Problem. Output the lines running from the line that contains "You are a GUI" up to and including the line that contains "pyautogui.click(x=2, y=157)" as a Markdown table with the columns Row and Entry line, numbering each row and skipping any blank lines. Leave the pictures out.

Given data.
■ ■ ■ ■
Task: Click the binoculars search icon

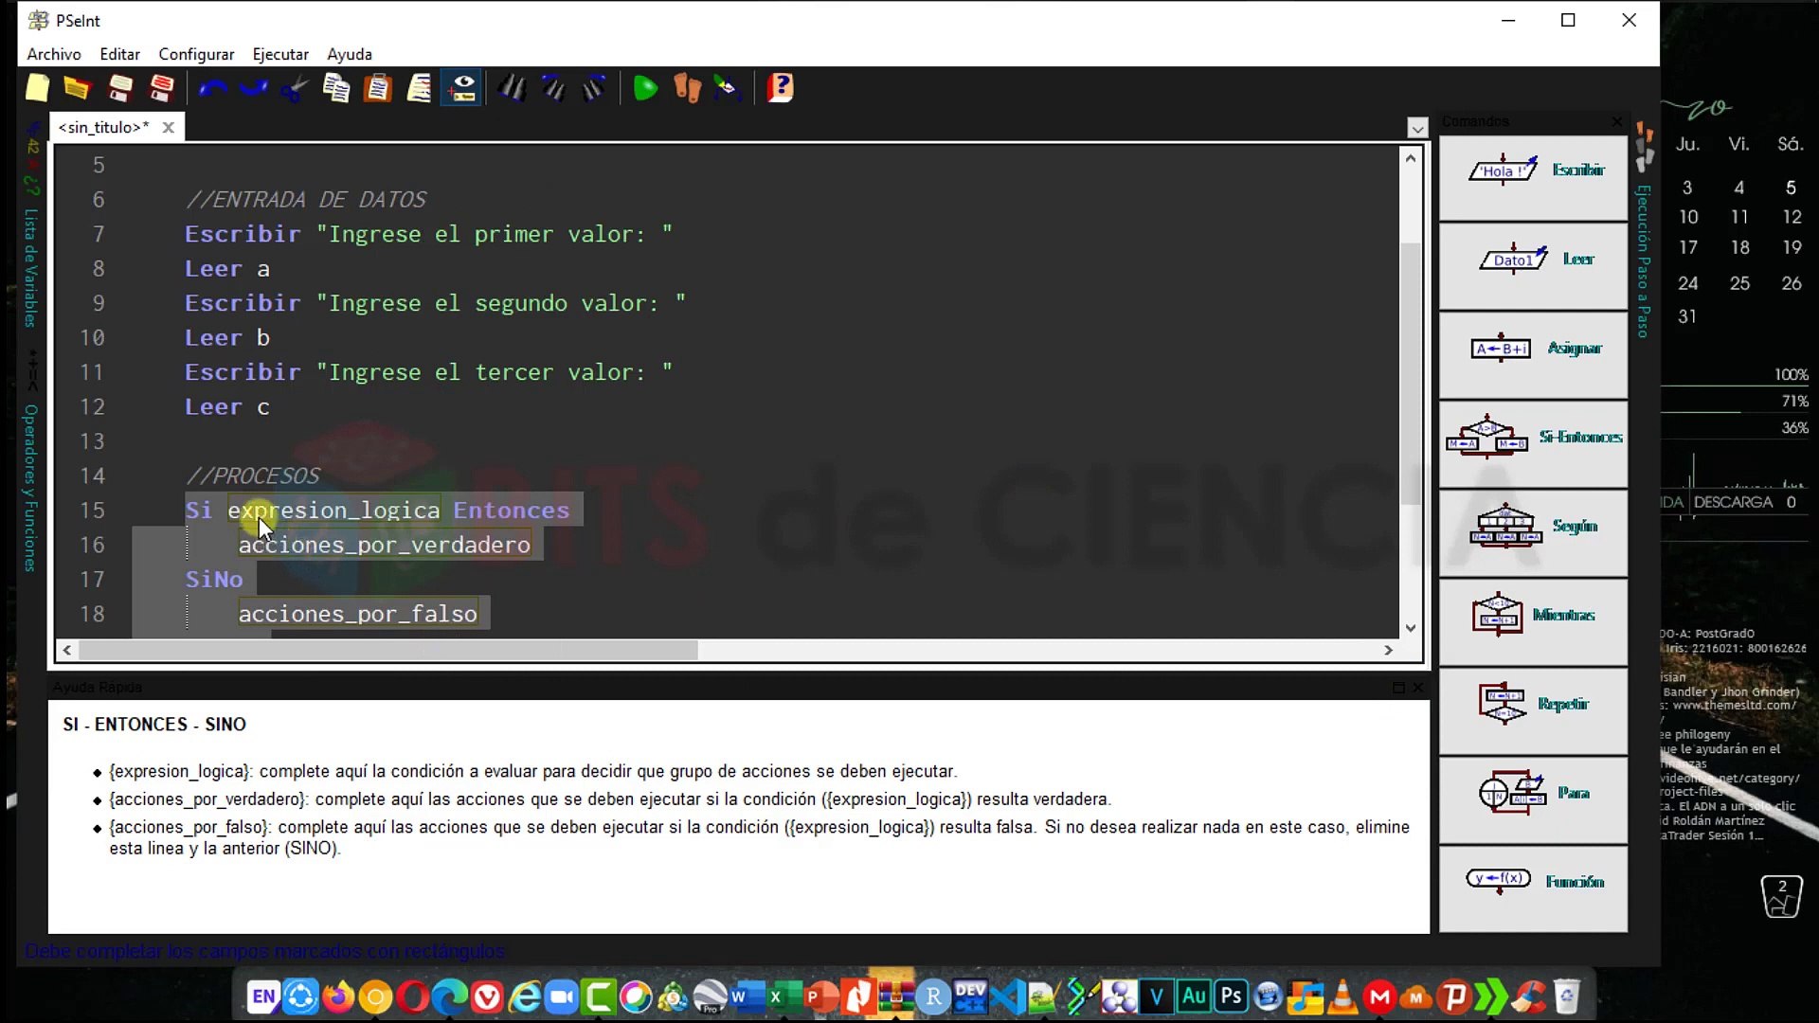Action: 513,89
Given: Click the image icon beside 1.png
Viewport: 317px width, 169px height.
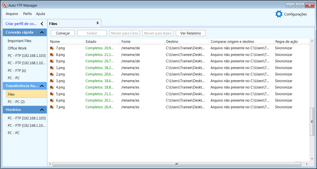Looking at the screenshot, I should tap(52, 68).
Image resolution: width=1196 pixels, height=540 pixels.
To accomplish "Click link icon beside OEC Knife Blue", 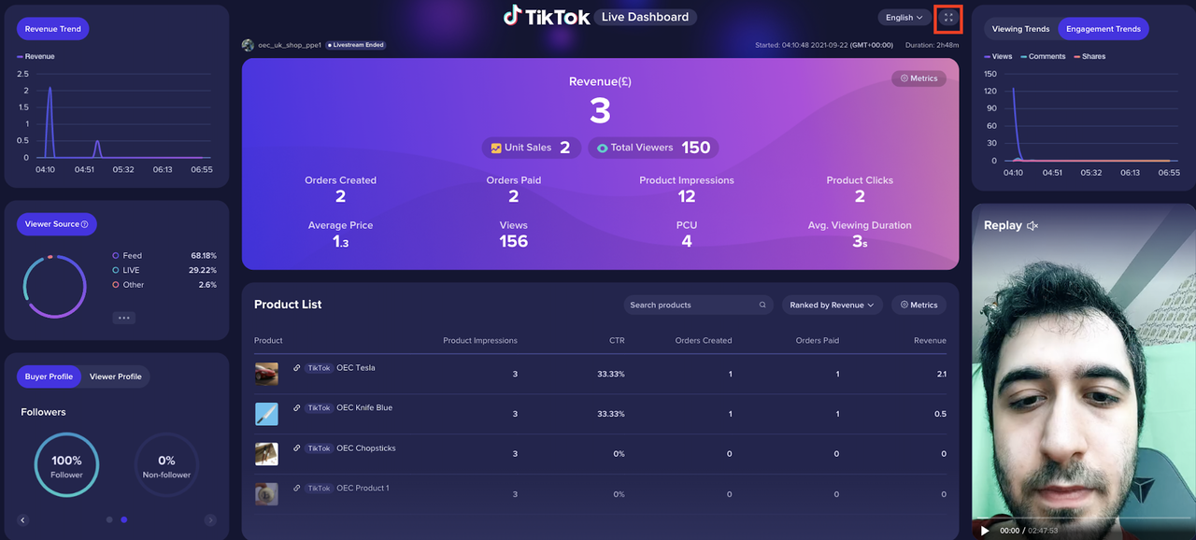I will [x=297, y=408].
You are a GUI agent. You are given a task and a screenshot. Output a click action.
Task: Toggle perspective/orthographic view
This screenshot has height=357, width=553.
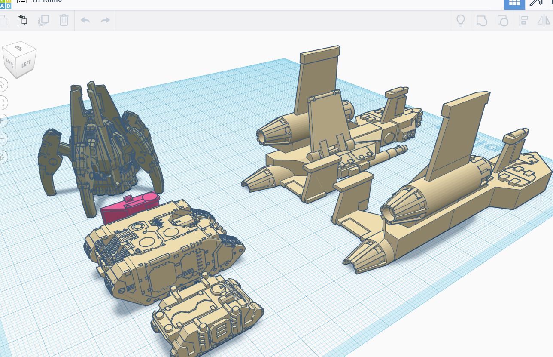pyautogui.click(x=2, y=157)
■ ■ ■ ■
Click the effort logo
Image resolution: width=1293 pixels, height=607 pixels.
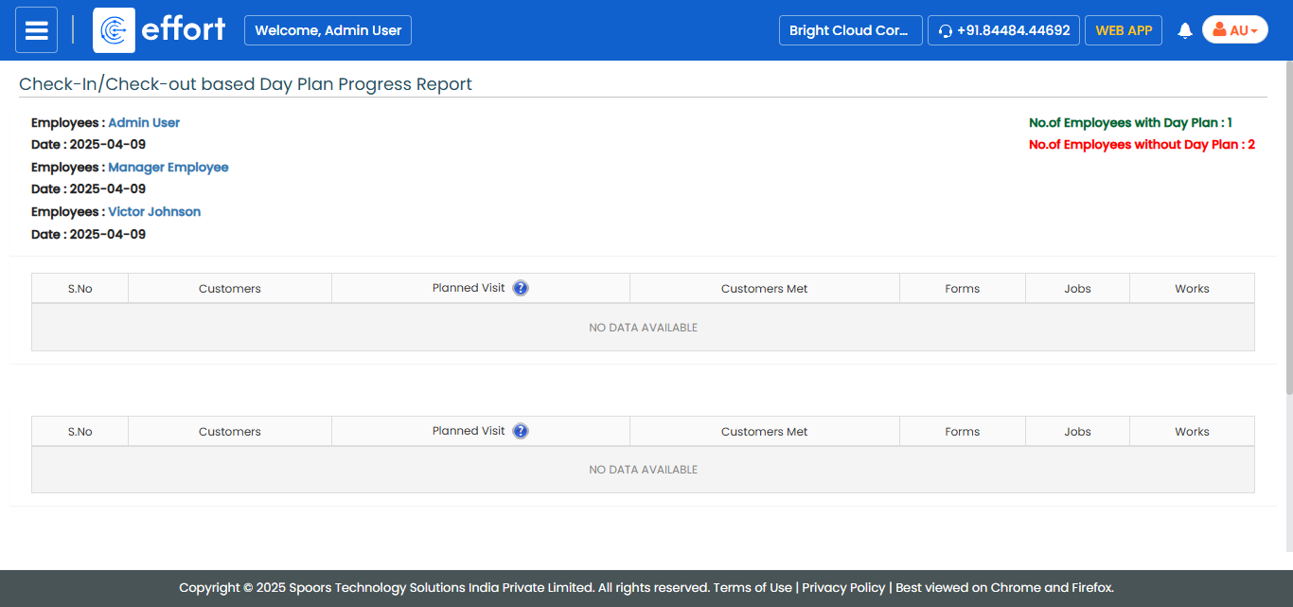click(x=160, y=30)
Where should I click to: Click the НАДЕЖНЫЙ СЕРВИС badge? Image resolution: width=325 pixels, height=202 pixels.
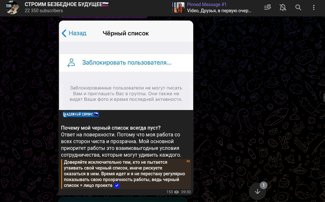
■ ■ ■ ■
Result.
| Row | Entry line |
|---|---|
| 1 | You are a GUI agent. You are given a task and a screenshot. Output a click action. |
| 2 | Task: Toggle perspective/orthographic view |
| 3 | This screenshot has height=357, width=553. |
| 4 | pyautogui.click(x=2, y=157) |